=== Given problem ===
Select every line of the data below that contains the string "legend", treating case as significant, and copy each such line in full.

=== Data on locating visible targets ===
##############################
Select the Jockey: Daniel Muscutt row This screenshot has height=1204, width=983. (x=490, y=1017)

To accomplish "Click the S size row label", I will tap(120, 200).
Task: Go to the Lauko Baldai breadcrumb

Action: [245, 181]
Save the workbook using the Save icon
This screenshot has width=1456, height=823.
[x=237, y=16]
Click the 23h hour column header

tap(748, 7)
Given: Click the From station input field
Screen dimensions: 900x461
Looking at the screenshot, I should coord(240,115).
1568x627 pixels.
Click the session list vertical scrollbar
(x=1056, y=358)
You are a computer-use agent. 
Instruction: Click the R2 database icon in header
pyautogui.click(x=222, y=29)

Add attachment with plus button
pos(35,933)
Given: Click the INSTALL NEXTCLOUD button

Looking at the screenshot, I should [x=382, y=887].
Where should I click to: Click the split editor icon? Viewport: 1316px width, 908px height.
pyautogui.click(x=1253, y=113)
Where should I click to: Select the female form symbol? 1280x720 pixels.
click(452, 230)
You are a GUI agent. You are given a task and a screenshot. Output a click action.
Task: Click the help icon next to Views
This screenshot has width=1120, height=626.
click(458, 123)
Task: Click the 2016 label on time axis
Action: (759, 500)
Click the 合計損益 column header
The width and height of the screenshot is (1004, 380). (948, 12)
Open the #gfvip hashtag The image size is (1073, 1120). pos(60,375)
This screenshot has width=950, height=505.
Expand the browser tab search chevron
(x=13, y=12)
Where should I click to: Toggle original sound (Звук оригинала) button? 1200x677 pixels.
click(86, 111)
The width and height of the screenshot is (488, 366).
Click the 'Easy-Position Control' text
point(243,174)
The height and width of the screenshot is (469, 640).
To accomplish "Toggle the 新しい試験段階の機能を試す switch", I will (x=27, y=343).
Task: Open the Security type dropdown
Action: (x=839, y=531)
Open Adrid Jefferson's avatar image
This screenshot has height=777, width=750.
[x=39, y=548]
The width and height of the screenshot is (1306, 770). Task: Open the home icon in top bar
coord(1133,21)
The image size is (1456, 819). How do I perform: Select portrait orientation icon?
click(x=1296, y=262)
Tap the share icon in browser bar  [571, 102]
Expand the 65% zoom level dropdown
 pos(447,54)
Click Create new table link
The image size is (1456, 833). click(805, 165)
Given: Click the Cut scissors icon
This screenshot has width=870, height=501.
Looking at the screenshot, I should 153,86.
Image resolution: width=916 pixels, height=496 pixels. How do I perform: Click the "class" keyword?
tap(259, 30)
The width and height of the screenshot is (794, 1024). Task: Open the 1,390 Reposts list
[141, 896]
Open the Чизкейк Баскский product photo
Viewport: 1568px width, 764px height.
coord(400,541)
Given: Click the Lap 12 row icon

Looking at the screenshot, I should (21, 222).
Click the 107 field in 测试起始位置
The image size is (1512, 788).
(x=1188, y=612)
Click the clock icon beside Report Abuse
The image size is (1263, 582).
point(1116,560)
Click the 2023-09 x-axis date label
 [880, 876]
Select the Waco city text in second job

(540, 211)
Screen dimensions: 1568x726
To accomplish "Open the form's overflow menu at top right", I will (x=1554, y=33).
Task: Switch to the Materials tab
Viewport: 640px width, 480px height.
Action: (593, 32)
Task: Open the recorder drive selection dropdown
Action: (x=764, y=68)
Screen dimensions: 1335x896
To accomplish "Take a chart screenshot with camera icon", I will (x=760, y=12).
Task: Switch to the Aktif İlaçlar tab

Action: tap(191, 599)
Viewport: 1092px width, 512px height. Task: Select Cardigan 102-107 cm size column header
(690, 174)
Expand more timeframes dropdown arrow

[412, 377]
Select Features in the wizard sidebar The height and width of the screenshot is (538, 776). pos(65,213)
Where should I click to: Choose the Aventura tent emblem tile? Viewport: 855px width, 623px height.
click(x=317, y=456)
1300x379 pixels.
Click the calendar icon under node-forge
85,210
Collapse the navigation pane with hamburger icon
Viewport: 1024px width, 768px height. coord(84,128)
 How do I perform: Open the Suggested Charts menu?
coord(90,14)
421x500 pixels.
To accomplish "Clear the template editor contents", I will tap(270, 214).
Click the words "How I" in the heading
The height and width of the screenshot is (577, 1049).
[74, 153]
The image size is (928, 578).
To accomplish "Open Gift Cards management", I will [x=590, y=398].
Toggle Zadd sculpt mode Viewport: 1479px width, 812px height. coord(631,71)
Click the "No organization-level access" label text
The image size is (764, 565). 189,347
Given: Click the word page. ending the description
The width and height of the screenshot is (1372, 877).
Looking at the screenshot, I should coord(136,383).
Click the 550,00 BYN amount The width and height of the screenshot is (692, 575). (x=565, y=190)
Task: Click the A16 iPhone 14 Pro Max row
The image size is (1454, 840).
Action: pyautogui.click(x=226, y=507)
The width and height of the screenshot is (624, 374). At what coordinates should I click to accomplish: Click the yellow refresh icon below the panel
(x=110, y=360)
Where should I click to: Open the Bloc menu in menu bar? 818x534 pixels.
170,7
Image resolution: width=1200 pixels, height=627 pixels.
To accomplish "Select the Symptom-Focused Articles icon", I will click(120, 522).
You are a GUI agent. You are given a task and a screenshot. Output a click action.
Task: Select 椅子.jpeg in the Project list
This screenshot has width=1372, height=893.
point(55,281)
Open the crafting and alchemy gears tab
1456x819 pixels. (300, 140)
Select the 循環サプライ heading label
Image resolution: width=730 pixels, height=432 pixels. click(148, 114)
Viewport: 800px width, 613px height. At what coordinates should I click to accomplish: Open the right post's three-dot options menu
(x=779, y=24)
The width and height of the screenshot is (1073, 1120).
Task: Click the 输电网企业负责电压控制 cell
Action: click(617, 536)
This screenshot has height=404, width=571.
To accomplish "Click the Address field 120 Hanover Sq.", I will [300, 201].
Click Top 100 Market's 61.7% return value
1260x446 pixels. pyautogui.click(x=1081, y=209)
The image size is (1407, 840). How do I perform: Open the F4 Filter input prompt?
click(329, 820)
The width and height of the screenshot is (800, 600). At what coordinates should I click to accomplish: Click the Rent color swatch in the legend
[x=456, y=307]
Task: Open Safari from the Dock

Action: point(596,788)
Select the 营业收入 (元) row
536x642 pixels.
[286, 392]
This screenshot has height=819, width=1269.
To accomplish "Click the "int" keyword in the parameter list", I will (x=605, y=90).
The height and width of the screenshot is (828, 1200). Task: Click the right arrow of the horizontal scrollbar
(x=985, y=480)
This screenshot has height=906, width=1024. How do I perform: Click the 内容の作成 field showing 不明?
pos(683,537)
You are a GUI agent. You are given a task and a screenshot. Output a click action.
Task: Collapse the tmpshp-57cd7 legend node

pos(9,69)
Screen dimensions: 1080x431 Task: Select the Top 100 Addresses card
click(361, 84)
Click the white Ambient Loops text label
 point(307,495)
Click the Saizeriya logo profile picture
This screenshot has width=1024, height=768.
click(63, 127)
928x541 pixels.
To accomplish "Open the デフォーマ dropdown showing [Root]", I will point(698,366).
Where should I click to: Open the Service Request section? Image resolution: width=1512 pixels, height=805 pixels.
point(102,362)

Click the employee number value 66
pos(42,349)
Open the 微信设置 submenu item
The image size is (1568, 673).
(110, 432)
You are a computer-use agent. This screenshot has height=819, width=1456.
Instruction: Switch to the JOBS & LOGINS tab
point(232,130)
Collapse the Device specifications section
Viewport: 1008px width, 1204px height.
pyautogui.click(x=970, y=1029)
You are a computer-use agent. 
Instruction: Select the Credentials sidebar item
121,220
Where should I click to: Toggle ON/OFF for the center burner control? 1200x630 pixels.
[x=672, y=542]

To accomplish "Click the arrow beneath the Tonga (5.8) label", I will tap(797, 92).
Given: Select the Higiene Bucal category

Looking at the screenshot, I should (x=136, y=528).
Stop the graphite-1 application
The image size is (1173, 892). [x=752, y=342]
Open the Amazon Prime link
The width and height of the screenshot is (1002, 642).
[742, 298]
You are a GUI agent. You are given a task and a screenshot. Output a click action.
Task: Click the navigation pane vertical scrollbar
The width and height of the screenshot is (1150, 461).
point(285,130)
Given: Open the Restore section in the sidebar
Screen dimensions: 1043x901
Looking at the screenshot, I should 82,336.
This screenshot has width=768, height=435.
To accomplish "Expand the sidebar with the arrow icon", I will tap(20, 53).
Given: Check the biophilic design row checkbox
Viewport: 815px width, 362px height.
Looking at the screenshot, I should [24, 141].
##############################
=== Answer for the task ===
The width and height of the screenshot is (800, 600). At what coordinates should I click to accomplish: Click the Rent color swatch in the legend
Task: Collapse the tmpshp-57cd7 legend node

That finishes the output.